■ Task statement
Please echo the lines exactly, starting with the line containing "Click ตอบกลับ under the มีนมีพรบ comment" and ending with the line containing "pyautogui.click(x=461, y=18)", both included.

Data lines:
○ ○ ○

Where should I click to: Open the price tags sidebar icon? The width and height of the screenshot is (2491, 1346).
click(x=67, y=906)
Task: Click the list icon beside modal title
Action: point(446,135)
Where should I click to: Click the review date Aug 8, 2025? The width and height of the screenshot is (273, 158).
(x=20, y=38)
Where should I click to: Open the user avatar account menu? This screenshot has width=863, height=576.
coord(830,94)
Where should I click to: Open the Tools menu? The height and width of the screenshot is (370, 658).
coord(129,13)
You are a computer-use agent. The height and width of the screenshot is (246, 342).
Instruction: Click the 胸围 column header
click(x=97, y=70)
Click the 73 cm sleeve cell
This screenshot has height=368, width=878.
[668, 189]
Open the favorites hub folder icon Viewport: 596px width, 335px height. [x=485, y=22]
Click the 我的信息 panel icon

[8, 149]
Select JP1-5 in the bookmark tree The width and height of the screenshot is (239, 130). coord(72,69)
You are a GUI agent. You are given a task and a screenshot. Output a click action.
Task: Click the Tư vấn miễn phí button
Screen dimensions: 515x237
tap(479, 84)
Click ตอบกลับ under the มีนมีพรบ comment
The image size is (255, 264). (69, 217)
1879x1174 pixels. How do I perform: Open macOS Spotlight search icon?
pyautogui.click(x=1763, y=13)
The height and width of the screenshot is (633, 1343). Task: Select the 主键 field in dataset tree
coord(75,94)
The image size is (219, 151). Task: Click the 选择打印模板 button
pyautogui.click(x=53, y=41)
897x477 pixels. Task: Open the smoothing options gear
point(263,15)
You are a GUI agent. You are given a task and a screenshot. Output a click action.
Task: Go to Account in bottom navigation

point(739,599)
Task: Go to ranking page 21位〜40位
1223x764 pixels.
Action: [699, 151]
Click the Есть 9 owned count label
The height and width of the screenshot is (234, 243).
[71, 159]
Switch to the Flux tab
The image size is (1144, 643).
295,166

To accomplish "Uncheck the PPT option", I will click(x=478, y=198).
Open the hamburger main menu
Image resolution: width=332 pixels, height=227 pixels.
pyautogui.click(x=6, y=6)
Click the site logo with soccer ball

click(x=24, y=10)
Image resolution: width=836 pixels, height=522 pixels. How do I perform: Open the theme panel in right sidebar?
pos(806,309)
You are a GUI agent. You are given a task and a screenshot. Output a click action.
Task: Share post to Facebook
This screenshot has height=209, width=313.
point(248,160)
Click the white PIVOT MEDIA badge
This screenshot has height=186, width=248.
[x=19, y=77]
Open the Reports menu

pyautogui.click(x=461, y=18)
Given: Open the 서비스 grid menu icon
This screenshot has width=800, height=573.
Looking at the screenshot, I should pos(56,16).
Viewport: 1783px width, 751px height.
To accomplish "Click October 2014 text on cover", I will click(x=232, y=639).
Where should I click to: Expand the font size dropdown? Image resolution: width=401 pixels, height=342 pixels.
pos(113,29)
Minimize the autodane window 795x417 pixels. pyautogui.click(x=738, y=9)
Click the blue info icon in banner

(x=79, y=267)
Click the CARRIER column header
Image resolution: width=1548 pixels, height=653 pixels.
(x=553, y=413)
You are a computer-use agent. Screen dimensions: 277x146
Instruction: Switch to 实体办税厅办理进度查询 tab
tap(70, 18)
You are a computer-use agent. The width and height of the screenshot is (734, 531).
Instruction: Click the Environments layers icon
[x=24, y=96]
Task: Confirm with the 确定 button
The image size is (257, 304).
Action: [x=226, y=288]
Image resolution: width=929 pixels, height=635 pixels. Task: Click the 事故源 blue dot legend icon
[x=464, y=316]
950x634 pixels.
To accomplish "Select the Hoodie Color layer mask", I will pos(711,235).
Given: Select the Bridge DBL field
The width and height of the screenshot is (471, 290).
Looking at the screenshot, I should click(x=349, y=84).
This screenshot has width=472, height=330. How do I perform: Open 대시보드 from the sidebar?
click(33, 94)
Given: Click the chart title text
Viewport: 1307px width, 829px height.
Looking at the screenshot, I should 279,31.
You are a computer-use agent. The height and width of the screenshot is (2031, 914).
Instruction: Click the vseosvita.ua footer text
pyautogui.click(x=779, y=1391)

○ ○ ○

■ The answer
Click ตอบกลับ under the มีนมีพรบ comment
The image size is (255, 264). (69, 217)
1879x1174 pixels. How do I perform: Open macOS Spotlight search icon?
pyautogui.click(x=1763, y=13)
The height and width of the screenshot is (633, 1343). Task: Select the 主键 field in dataset tree
coord(75,94)
The image size is (219, 151). Task: Click the 选择打印模板 button
pyautogui.click(x=53, y=41)
897x477 pixels. Task: Open the smoothing options gear
point(263,15)
You are a GUI agent. You are given a task and a screenshot. Output a click action.
Task: Go to Account in bottom navigation

point(739,599)
Task: Go to ranking page 21位〜40位
1223x764 pixels.
Action: [699, 151]
Click the Есть 9 owned count label
The height and width of the screenshot is (234, 243).
[71, 159]
Switch to the Flux tab
The image size is (1144, 643).
295,166

To accomplish "Uncheck the PPT option", I will click(x=478, y=198).
Open the hamburger main menu
Image resolution: width=332 pixels, height=227 pixels.
pyautogui.click(x=6, y=6)
Click the site logo with soccer ball

click(x=24, y=10)
Image resolution: width=836 pixels, height=522 pixels. How do I perform: Open the theme panel in right sidebar?
pos(806,309)
You are a GUI agent. You are given a task and a screenshot. Output a click action.
Task: Share post to Facebook
This screenshot has height=209, width=313.
point(248,160)
Click the white PIVOT MEDIA badge
This screenshot has height=186, width=248.
[x=19, y=77]
Open the Reports menu

pyautogui.click(x=461, y=18)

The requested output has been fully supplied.